All of this means that each issue like this that comes up is a major headache to fix. For example, in the issue above, the PROP
patch was incorrectly getting applied to arginine, isoleucine, and lysine, but also all kinds of miscellaneous things in the CHARMM force field files like hypusine, (4R)-4-methyl-L-proline, and (2S)-2-amino-5-[(N-methylcarbamimidoyl)amino]pentanoic acid (what?). In this case, one has to track down all of the residues where this patch gets applied, figure out which ones are some kind of modified proline to which it should still apply, and remove it from the ones that shouldn't have it.
I see a few ways to deal with this more generally, each of which has issues:
- Fix each problem when someone encounters it in a system that uses some novel combination of patches and reports a bug to us.
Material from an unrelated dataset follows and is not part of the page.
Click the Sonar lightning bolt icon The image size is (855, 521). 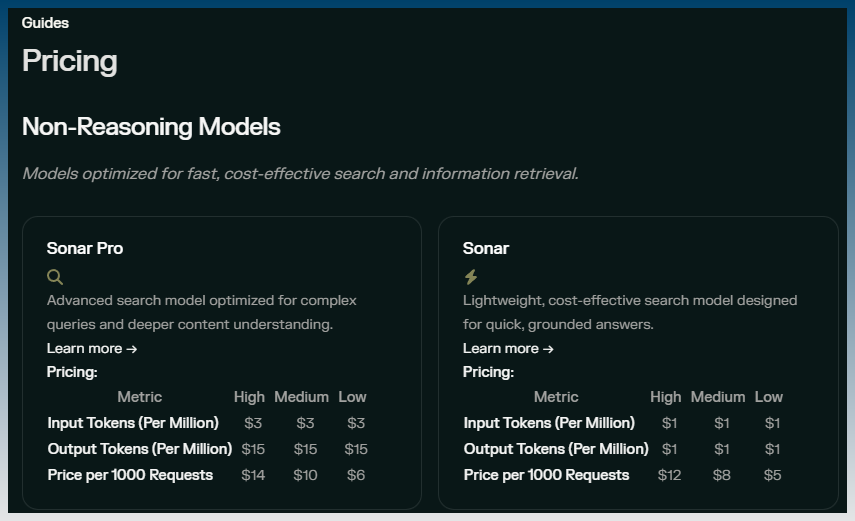(x=471, y=277)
This requires a lot of work for each problem found, and future CHARMM releases could break the set of fixes that has accumulated. (This is effectively what we are doing as is, and as we want to keep supporting CHARMM into the future, the technical debt will keep building.)
- Go through every residue and patch and manually define the appropriate sets of patches that apply to each residue based on comments in the CHARMM topology files. This is tedious and error-prone, since oftentimes residues and patches might not be well documented. CHARMM includes sets of hundreds of obscure molecules mixed in with the relatively few residues and patches that the vast majority of users actually need, and updates could add more residues and patches that have to be cross-checked against all of the existing ones. CHARMM also has the habit of adding standalone residues for things like certain dipeptides that could be built from a series of other residues and patches, which makes everything more annoying.
- Reinstate the old ParmEd behavior with checks for integer total charge and single versions of each patch (this may cut down on the number of bad residue-patch combinations somewhat), then apply manual fixes to add patches back as needed. Compared to item 1, this is similar, but just replaces one set of accumulated hacks with another. There's no guarantee that the old ParmEd behavior will generate less bad residue-patch combinations either.
- Try to improve the automated conversion to prevent patches from being applied to residues when the result could be ambiguous residue-patch combinations. It's not obvious how to do this; one would have to generate all residue-patch combinations and do some kind of graph comparison to find ambiguous ones. This could also be expensive due to the combinatorial explosion of patches in some cases. Then, if you find them, it's not clear what patches to disallow.
I don't know what the best approach is going forward, and additional suggestions are welcome. I wanted to make an issue mainly to document the reasons that the CHARMM update has been painful, illustrate that these problems may keep coming up, and see if we can brainstorm any ideas for making things work better down the road.